We Urge U.S. Lawmakers to Restore NIH Funding and Diabetes Prevention Program
Let’s not sugar coat the situation: Biomedical research funding in the United States has taken a significant hit in recent months.
Deep budget cuts and staff layoffs at the National Institutes of Health (NIH) threaten not only the livelihoods of our many research members, but also the very progress we’re making to understand and treat diseases that affect millions of people around the world. In my own institution, U.K. collaborators are impacted by these funding cuts; the same will hold true across the globe.
One alarming example is the administration’s abrupt cancellation of NIH funding for the Diabetes Prevention Program (DPP) and the DPP Outcomes Study. The loss of this ongoing research program, which is being conducted at 30 institutions in 21 states, will affect thousands of researchers and tens of millions of people in the U.S. who have type 2 diabetes and prediabetes.
Since its inception in 1996, the DDP has provided important long-term data on factors that prevent diabetes. Among its findings, DPP found that a 5% – 7% weight loss lowered the risk of developing diabetes by 58%.
A follow-up to the original program, the DPP Outcomes Study has continued to monitor many of the more than 3,100 surviving participants since 2002. Factors under examination include long-term effects of diabetes prevention on Alzheimer’s disease and dementia, cancer, heart disease and stroke, nerve damage, kidney disease, and eye disease.
Staff Cuts to Health Agencies
In addition to DDP, the Society is concerned about the administration’s recent move to slash tens of thousands of jobs at the U.S. Department of Health and Human Services, which oversees the NIH, the Food and Drug Administration (FDA), the Centers for Disease Control and Prevention (CDC), the Centers for Medicare & Medicaid Services (CMS), and other health agencies.
Recent layoffs include 3,500 full-time employees at the FDA, 2,400 at the CDC, 1,200 at the NIH, and 300 at CMS, according to an HHS fact sheet.
The NIH layoffs and other cuts, in particular, will harm the agency’s ability to review grant applications, fund research and run needed programs. Since January, there have been multiple actions to cut federal funding of research, including an attempt to freeze all grants and an announcement that would limit indirect costs for NIH grants to 15%.
Adding to our concerns, the administration is implementing additional layers of administrative review for grants and funding opportunities, which we fear will politicize the process of awarding scientific grants.
Endocrine Society Advocacy
So, what is the Endocrine Society doing about all this?
We have expressed our opposition to budget cuts and layoffs directly to the administration and members of Congress. We have called for an immediate restoration of funding to DDP and other crucial health programs.

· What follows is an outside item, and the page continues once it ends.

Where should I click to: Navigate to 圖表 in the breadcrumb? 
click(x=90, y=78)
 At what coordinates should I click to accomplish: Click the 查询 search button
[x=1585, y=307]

We took this message directly to important senators and representatives during our March Hill Day. We visited over 30 key congressional offices and shared the importance of research funding and for the Special Diabetes Program. Seventeen members told the lawmakers’ health aides about the consequences of these actions.
One member who attended the Hill Day noted that her organization had received NIH funding for work to help pediatric cancer patients live happy and healthy lives and eventually have children of their own. “I also use this NIH funding to help train the next generation of physician-scientists, and I worry that without this funding, our nation will not be able to continue to be a leader in biomedical research,” she said.
Another member at Hill Day said the funding cuts came as a shock at her university, because research fellows can no longer rely on steady, sustainable support for workforce and training grants. “The devastation that we’ve seen with cuts in training grants are really sending a message that we don’t want the next generation to go into science,” she said.
Following our Hill Day meetings, several of the offices we visited contacted the administration and shared our concerns. Two days later, the NIH announced it would begin to resume Advisory Council meetings and study sections. We have also issued statements to the media about the impact of these cuts, which received attention. We submitted testimony to the congressional appropriations committees and provided representatives and senators with updates on the status of funding decisions and issues at the NIH so that they could continue to press for restoration of funding. Members of Congress have expressed appreciation for the information that our members have shared about the direct impacts of cuts.
The NIH has a longstanding reputation as a bipartisan priority due to the consistent advocacy of our members and those of other science-focused societies, and together we have been successful in the past at delivering increases to the NIH budget and protecting the agency from harmful actions, such as ensuring that graduate school tuition waivers were not treated as taxable income in the 2017 tax reform bill.
Join Our Advocacy Campaign
You can help in this effort! We’re asking Society members in the U.S. to urge their federal lawmakers to take immediate actions to reverse these cuts. It only takes a few minutes to send a message to members of Congress. Visit endocrine.org/advocacy/take-action or access the campaigns at:
- Online campaign to restore Diabetes Prevention Program.
- Online campaign on how NIH funding cuts hurt research.
Join your peers in participating. Already, members have sent more than 1,100 messages to Congress.
Biomedical research funding in the United States is facing an extremely challenging time. As one of the most respected medical societies in the world, the Endocrine Society is doing all it can to ensure our scientists continue the research that millions of people around the world depend on.